As shown in Sacvan Bercovitch’s The American Jeremiad, a ton of damage was done to the future United States of America through the preaching that happened on ships like Arbella as it crossed the Atlantic Ocean in 1630.  Setting the colonial experiment up as the choice grain, sifted from the evil chaff in England and planted by God in the New World, the foundational narratives of colonialism (and therefore the United States from which they were born) has been one of eisegesis, presupposing God’s blessing upon the colonies and a fictional biblical narrative for our expansion and development.  As such, it isn’t too far of a stretch to see how some of Paul’s most famous words, found in Galatians 3 and appointed for this Sunday, have been used to create this image of American homogeneity, commonly referred to, at least since 1908, as “the melting pot.”

In the play, “The Melting Pot,” that popularized the term, the Galatians 3 passage is expanded upon to include all kinds of ways in which we might divide ourselves as people. “Celt and Latin, Slav and Teuton, Greek and Syrian,—black and yellow—/Jew and Gentile—/Yes, East and West, and North and South, the palm and the pine, the pole and the equator, the crescent and the cross…”  The vision of David, the play’s hero, is a world in which all ethnicity fades away such that we are all one in the “Republic of Man and the Kingdom of God.”  In contemporary society, we often hear this dream articulated by those who “don’t see color.”  While I would agree that the telos of racial healing is a world in which we all share power equally and in which all are born with the same opportunities available to them, this idea of a melting pot falls short when the base into we are all expected to melt is white, male, heteronormativity and all other cultural expressions are expected to just evaporate away.

Despite Paul’s deep Jewish roots, I think it is safe to say that his image of being one in Christ Jesus isn’t based on an assumption of assimilation to a prevailing culture.

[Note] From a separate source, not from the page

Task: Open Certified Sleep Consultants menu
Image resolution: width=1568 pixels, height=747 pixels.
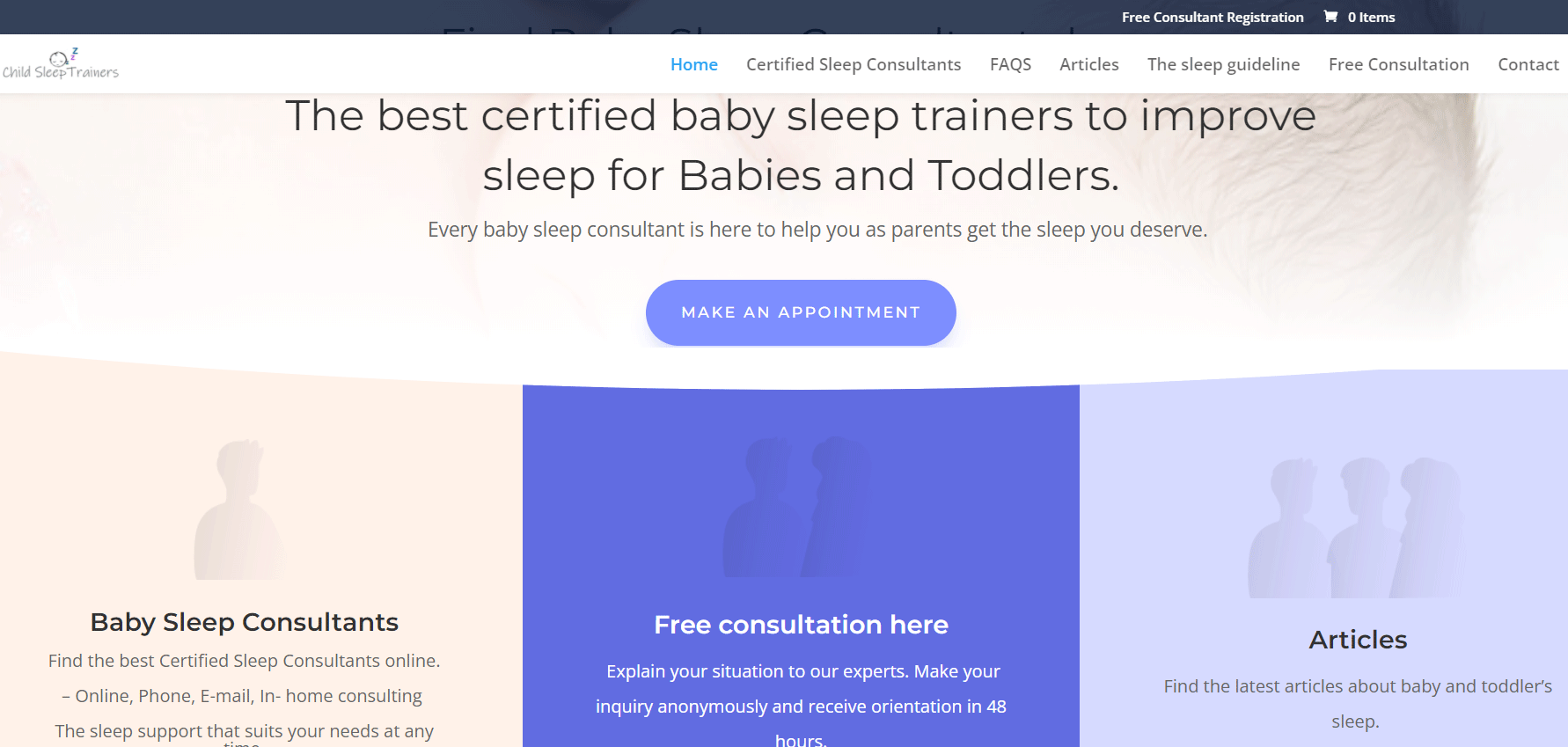Action: pyautogui.click(x=853, y=64)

Rather, as we hear through his letters and the stories about him in Acts, Paul seems quite comfortable adapting the message of Jesus to the cultural context in which he finds himself. So, as you prepare to preach Galatians 3 this week, dear reader, please be careful not to assume Paul is defining Christianity exclusively in a way that looks, acts, sings, and loves like you do. Rather, I encourage you to lift up the vast diversity that is welcome within what it means to be one in Christ Jesus.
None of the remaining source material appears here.